Vanguard, the world’s second largest investor with $ 7.1 trillion under management, seemed less certain, however.

Lisa Harlow, leader of the Vanguard administration for Europe, the Middle East and Africa, said it is “really hard to say” whether her support for climate resolutions this year will be greater than her traditional one-in-ten support rate.

‘THERE WILL BE FIGHTS’

Britain’s Hohn, founder of the $ 30 billion TCI hedge fund, plans to establish a regular mechanism for judging climate progress through annual shareholder votes.

In a “Tell about the climate” resolution, investors ask a company to provide a detailed zero net plan, including short-term goals, and submit it to a non-binding annual vote. If investors are not satisfied, they will be in a stronger position to justify the rejection of directors, the plan says.

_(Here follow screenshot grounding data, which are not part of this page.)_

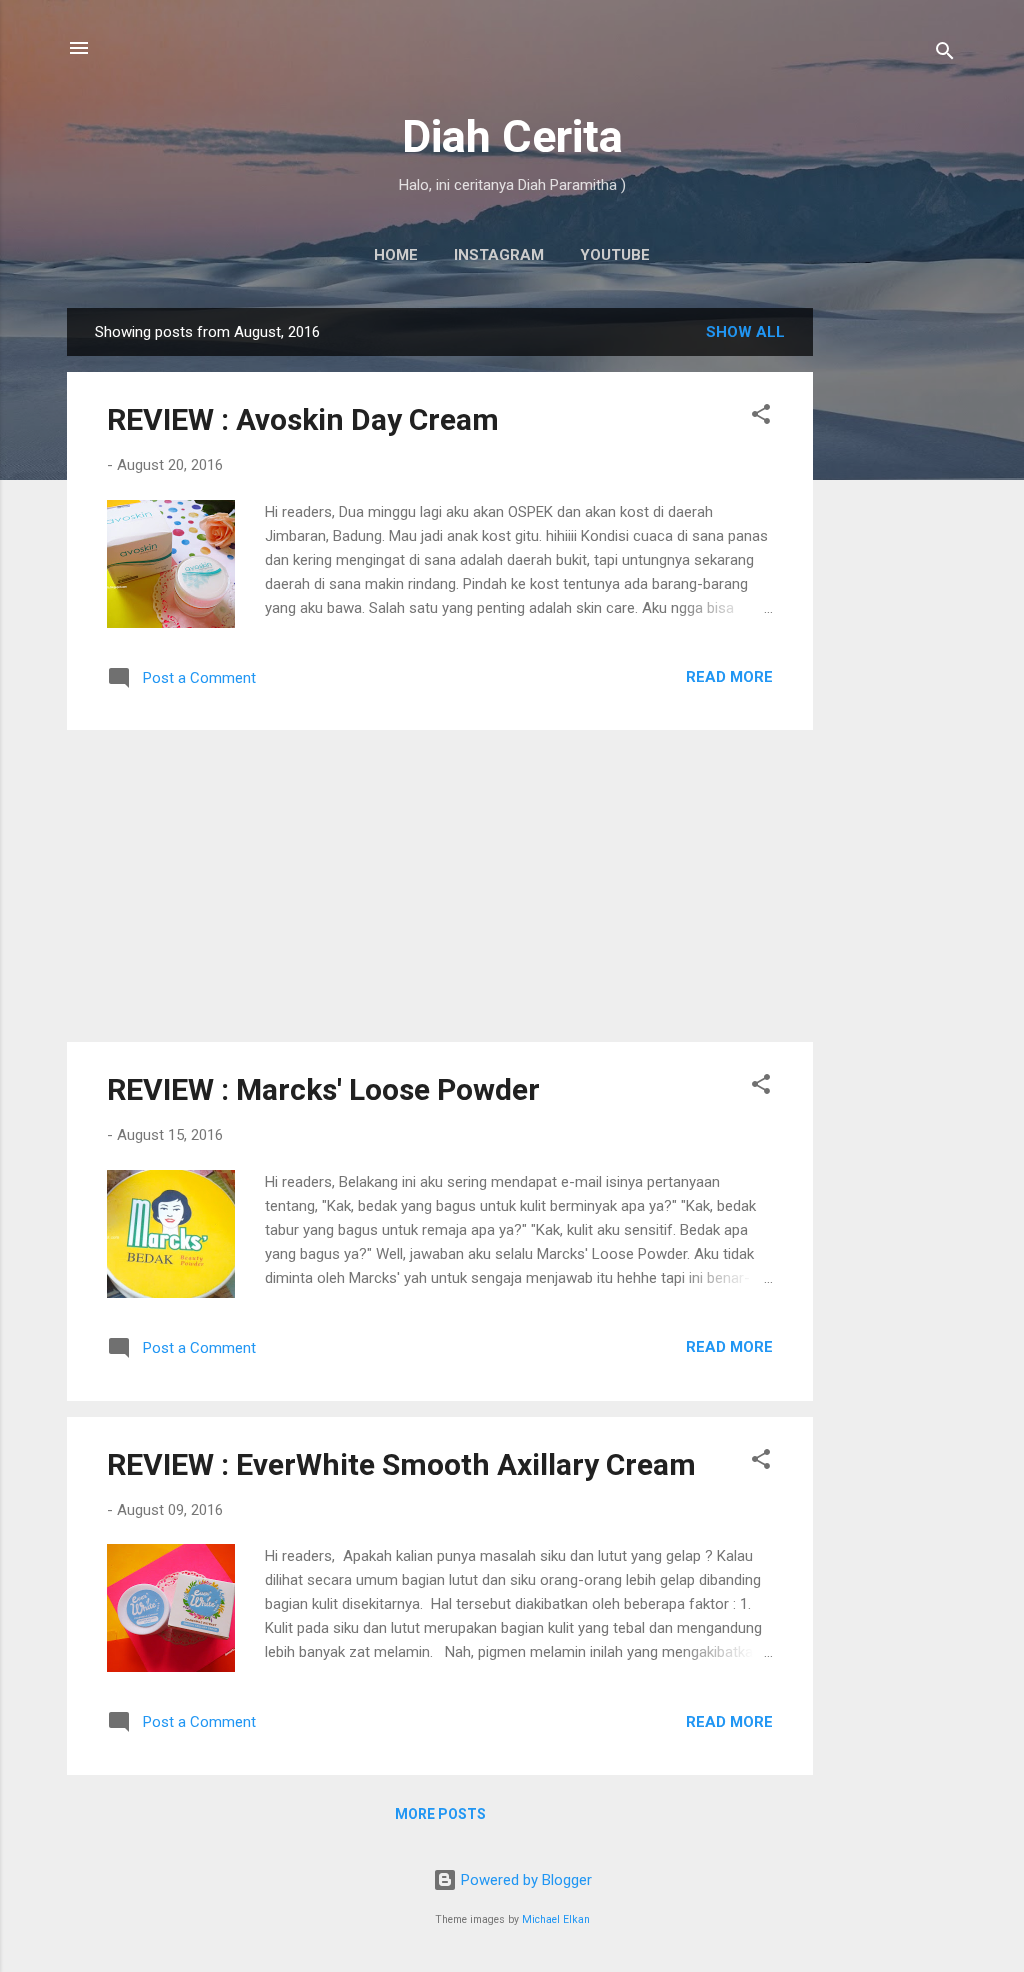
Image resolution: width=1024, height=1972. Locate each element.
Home (396, 255)
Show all (745, 332)
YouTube (615, 255)
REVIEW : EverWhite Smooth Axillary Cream (401, 1464)
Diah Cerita (512, 136)
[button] (761, 417)
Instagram (499, 255)
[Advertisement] (893, 608)
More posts (440, 1814)
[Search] (945, 54)
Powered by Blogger (524, 1880)
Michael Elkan (556, 1919)
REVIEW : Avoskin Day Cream (303, 419)
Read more (729, 677)
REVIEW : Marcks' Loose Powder (323, 1089)
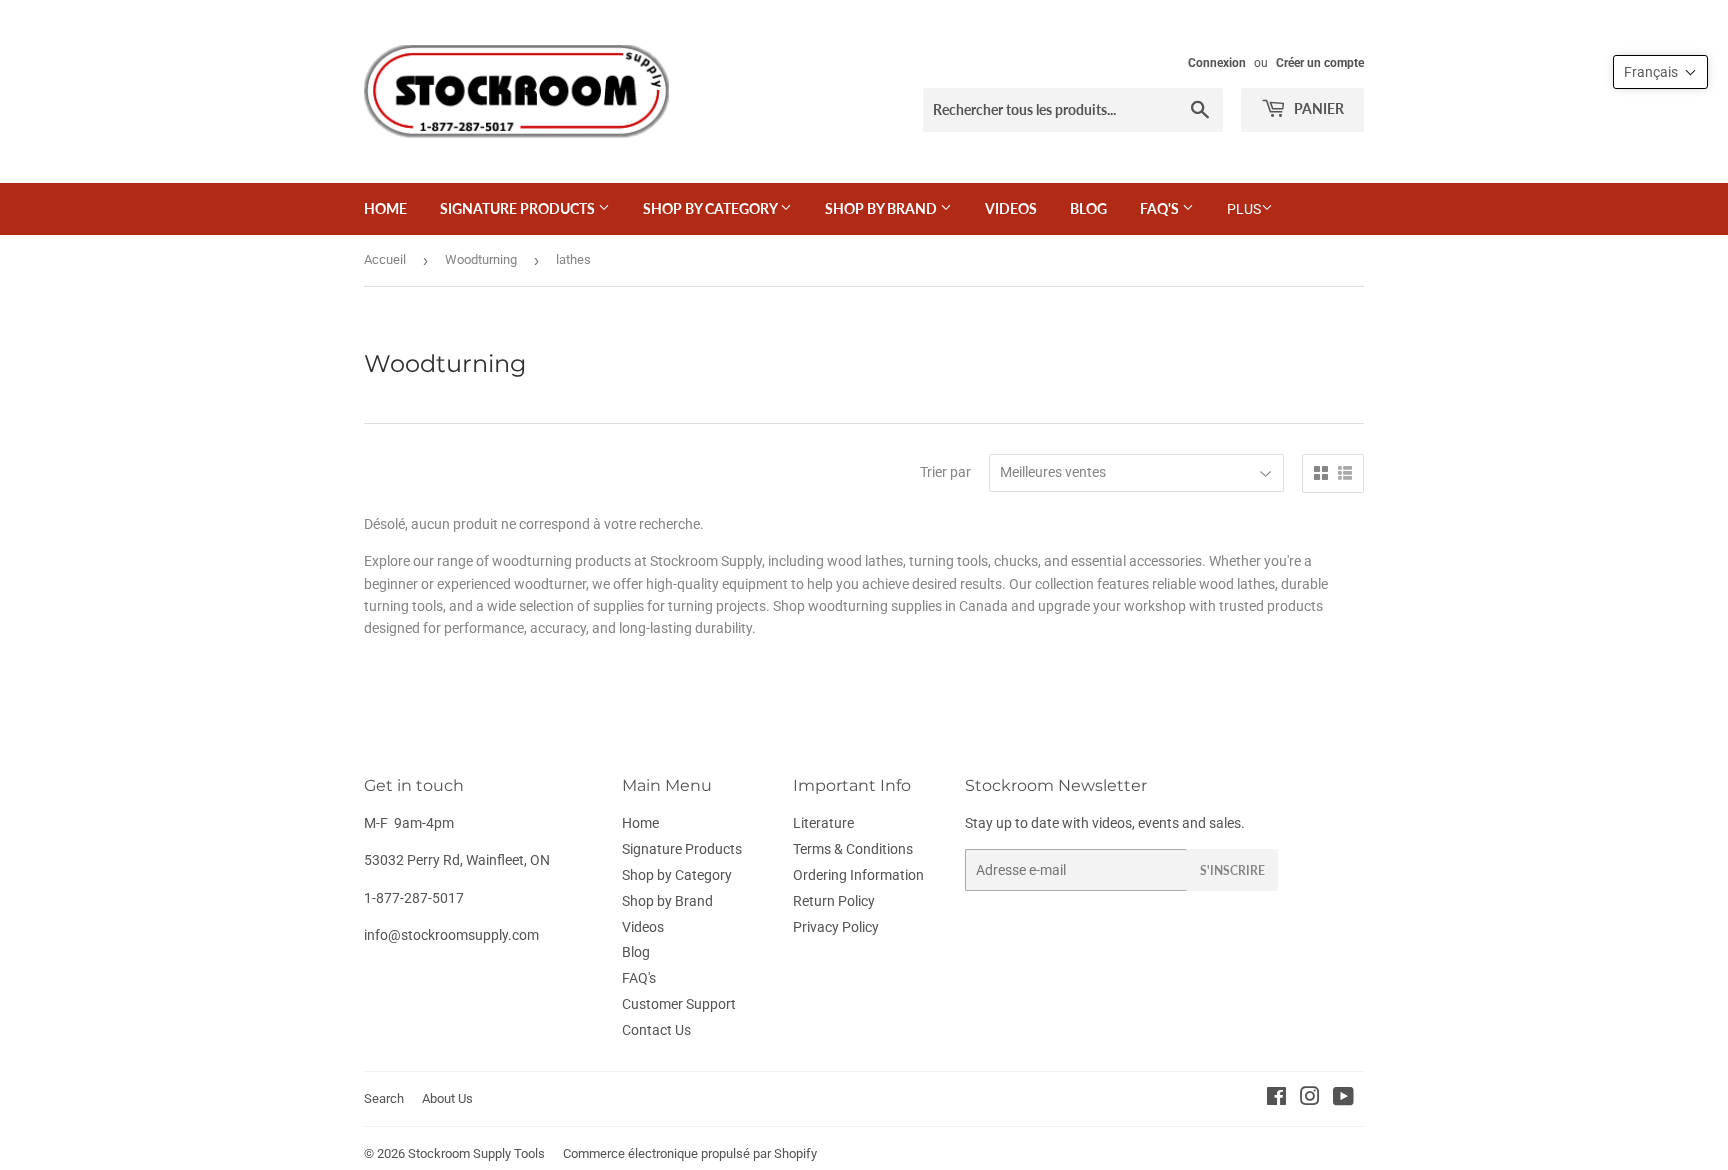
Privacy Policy (836, 927)
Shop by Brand (882, 208)
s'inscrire (1232, 870)
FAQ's (1161, 208)
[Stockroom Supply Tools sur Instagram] (1310, 1099)
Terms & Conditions (853, 849)
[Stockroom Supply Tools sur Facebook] (1276, 1099)
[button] (1660, 72)
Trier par (945, 472)
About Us (447, 1098)
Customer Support (679, 1004)
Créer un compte (1320, 63)
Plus (1244, 209)
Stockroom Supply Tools (476, 1153)
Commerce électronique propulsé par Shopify (690, 1153)
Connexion (1217, 63)
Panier (1317, 108)
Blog (1088, 208)
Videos (1011, 208)
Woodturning (481, 259)
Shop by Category (711, 208)
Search (384, 1098)
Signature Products (519, 208)
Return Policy (834, 901)
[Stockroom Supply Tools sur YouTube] (1343, 1099)
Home (385, 208)
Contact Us (656, 1030)
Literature (823, 823)
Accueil (385, 259)
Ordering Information (858, 875)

The first signs suggest that the momentum is gaining momentum.

Hohn has already submitted at least seven resolutions through TCI. The Children’s Investment Fund Foundation, founded by Hohn, is working with campaign groups and asset managers to file more than 100 resolutions over the next two seasons of AGM in the United States, Europe, Canada, Japan and Australia.

“Of course, not all companies will support Say on Climate,” Hohn told pension funds and insurance companies in November. “There will be fights, but we can win the votes.”